Records shown:

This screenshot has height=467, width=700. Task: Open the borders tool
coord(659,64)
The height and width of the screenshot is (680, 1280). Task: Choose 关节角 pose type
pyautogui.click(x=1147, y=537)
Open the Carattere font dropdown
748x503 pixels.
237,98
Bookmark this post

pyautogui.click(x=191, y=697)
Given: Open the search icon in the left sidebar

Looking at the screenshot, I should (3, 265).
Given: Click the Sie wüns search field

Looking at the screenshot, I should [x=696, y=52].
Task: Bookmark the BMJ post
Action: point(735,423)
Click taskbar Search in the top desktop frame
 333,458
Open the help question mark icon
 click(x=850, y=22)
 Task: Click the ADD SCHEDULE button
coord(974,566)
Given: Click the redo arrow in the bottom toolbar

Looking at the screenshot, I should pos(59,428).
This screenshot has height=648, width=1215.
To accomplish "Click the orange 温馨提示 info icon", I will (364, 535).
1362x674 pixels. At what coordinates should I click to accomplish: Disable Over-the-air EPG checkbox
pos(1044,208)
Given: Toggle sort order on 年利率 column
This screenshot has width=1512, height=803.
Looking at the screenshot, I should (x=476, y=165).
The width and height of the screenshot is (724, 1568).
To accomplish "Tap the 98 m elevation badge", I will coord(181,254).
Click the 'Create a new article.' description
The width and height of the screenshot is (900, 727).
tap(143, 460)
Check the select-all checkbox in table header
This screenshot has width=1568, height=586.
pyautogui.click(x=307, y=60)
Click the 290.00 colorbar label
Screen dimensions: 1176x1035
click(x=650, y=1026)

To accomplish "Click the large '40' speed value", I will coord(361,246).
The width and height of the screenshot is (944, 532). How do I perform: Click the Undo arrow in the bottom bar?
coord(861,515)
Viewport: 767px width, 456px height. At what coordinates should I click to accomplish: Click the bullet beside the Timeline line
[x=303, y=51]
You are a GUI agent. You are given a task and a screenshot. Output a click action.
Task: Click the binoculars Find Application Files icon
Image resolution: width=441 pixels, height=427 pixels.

What you need to do: Print only these lines, please. They run from the start of the entries above to the line containing "Check the select-all checkbox in table header", both ends included, and must match exactly.

Written response:
This screenshot has height=467, width=700. Task: Open the borders tool
coord(659,64)
The height and width of the screenshot is (680, 1280). Task: Choose 关节角 pose type
pyautogui.click(x=1147, y=537)
Open the Carattere font dropdown
748x503 pixels.
237,98
Bookmark this post

pyautogui.click(x=191, y=697)
Given: Open the search icon in the left sidebar

Looking at the screenshot, I should (3, 265).
Given: Click the Sie wüns search field

Looking at the screenshot, I should [x=696, y=52].
Task: Bookmark the BMJ post
Action: point(735,423)
Click taskbar Search in the top desktop frame
 333,458
Open the help question mark icon
 click(x=850, y=22)
 Task: Click the ADD SCHEDULE button
coord(974,566)
Given: Click the redo arrow in the bottom toolbar

Looking at the screenshot, I should pos(59,428).
This screenshot has height=648, width=1215.
To accomplish "Click the orange 温馨提示 info icon", I will (364, 535).
1362x674 pixels. At what coordinates should I click to accomplish: Disable Over-the-air EPG checkbox
pos(1044,208)
Given: Toggle sort order on 年利率 column
This screenshot has width=1512, height=803.
Looking at the screenshot, I should (x=476, y=165).
The width and height of the screenshot is (724, 1568).
To accomplish "Tap the 98 m elevation badge", I will coord(181,254).
Click the 'Create a new article.' description
The width and height of the screenshot is (900, 727).
tap(143, 460)
Check the select-all checkbox in table header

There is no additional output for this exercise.